UV Arts CIC was formed in April 2015 by a collective of graffiti and street artists in Derry/ Londonderry, Northern Ireland. The collective saw an opportunity to challenge the perceptions of space within communities in a post-Troubles segregated Northern Ireland, using graffiti and tagging as a tool to cross the political divide against a backdrop of traditional political murals.

Bottom line

The work of UV Arts demonstrates that art brings people together and has the power to transcend division and serve as a peace building tool.

Why it matters?

It demonstrates how art can transcend divisions by creating alternative communities and experiences for young people.

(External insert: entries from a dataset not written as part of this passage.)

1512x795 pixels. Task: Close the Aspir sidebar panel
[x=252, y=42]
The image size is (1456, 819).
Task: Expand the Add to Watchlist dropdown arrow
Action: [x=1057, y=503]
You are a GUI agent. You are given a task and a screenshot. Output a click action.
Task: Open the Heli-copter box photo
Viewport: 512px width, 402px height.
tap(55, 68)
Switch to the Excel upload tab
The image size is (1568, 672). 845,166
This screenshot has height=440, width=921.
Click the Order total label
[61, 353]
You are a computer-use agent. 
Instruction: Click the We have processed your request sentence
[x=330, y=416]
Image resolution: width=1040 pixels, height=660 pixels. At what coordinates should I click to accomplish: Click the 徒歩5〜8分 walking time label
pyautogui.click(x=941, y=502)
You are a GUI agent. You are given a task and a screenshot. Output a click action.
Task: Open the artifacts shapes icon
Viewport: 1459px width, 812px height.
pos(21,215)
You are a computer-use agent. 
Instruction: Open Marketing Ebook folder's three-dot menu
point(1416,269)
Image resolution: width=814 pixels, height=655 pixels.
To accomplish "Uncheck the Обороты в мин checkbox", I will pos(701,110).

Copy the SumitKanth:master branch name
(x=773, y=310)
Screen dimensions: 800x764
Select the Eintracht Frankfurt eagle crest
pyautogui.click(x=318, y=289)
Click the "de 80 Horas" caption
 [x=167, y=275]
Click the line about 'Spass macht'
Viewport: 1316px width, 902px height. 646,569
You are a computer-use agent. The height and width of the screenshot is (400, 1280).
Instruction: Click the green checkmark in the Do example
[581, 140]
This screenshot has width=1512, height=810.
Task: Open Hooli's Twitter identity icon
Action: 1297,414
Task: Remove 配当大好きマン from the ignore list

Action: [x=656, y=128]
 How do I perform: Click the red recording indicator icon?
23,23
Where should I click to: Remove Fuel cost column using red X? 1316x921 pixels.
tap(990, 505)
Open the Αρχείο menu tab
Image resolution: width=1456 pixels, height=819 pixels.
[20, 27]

  • Graffiti breaks down barriers through the creation of identities and communities that are not tied up with a history of division and violence. As a non traditional art form, graffiti and graffiti artists tend to have a shared set of practices and behaviour (tagging, scouting out new locations to paint) – so a sense of community is formed somewhat naturally.
  • The great power of art is that it allows people to explore and utilise their imaginations. This imaginative aspect can be harnessed as a peacebuilding tool, helping to picture and depict a potential future community that has passed through a period of unrest and violence.

Between the lines

A strong tradition of mural painting exists in Northern Ireland, but it is one that is tied up closely with the Troubles. Images are ones of weapons, men in balaclavas, sectarian violence and threats. Although there is an argument to suggest that these images are antiquated and do not fairly represent Northern Ireland in 2018, the reality is that these legacies and traditions of violence do persist. The frequency of these images results in a normalisation of their content and a gradual acceptance.

By repurposing the idea and tradition of mural painting in Northern Ireland, UV Arts are creating an alternative narrative to the young that has existed since The Troubles, through the use of images of peace and by using art to bridge community divisions.